The share of nuclear power in Kansai Electric’s production mix before the Fukushima disaster in 2011 was at around 50 percent, and the company has brought back four reactors online out of a total eight that have sprung back into operation in Japan.
The company that has a total of seven nuclear reactors has upped its utilization rate in 2017/2018 to 18 percent, reducing the LNG use by 16.3 percent, down to 7.56 million tons.
Speaking to Reuters, Shingo Shimada, Kansai Electric’s general manager of fuel planning group, said the company will be cutting down on spot and short-term LNG purchases. Currently, these volumes cover around 20 percent of the company’s total power mix.
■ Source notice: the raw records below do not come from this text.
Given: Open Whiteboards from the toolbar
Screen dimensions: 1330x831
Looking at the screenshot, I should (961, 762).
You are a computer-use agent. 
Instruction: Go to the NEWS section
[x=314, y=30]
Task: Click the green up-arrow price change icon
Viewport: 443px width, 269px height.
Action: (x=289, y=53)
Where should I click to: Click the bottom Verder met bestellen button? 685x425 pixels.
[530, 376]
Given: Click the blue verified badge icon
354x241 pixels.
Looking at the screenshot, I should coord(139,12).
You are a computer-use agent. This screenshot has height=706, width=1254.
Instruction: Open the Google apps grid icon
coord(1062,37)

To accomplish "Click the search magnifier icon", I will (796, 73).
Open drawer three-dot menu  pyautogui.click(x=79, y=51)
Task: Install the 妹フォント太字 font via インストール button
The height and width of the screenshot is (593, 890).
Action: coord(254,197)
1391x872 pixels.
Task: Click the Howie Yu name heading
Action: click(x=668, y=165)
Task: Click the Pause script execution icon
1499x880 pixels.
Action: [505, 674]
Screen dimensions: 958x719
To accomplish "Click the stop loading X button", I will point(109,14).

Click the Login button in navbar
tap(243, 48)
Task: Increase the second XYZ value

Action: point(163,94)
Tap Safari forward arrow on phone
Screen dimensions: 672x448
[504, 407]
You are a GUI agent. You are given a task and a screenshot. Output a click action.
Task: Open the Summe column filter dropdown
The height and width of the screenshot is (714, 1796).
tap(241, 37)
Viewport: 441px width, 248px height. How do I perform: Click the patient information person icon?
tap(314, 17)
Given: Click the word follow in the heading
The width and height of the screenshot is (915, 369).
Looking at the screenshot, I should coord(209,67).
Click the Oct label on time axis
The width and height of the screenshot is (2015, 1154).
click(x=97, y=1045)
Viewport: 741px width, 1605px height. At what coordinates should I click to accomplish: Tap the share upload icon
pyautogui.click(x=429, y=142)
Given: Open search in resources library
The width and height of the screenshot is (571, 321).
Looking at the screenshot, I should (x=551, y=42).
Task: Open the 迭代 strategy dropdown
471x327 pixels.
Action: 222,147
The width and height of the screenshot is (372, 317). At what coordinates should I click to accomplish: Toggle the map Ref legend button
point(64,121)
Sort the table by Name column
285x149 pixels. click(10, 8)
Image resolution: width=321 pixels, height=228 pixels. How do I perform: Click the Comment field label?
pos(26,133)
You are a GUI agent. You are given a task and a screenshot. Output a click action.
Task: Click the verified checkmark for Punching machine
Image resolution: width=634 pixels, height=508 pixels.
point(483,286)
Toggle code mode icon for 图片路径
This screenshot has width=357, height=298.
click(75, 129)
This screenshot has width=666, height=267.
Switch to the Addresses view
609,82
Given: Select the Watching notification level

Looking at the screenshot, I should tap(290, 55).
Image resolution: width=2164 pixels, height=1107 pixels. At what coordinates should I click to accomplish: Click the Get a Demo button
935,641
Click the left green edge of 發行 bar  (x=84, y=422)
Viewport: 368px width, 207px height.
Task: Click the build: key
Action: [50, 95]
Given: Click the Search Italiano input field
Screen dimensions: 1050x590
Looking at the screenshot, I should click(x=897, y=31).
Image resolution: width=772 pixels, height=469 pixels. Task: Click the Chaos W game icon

Shimada added that long-term contracts are also under pressure due to the power liberalization which has made it difficult to project demand.
Overall, Kansai Electric is looking to up the share of nuclear, renewable and hydropower in its production mix to 5o percent, from 25 percent in the year 2017/2018.
In addition, the company is looking to cut the destination clauses from its existing long-term deals, however, the negotiations could take a while. The move is expected to enhance the company’s trading capacity, as it plans on increasing free-on-board (FOB) deals share up to 30 percent.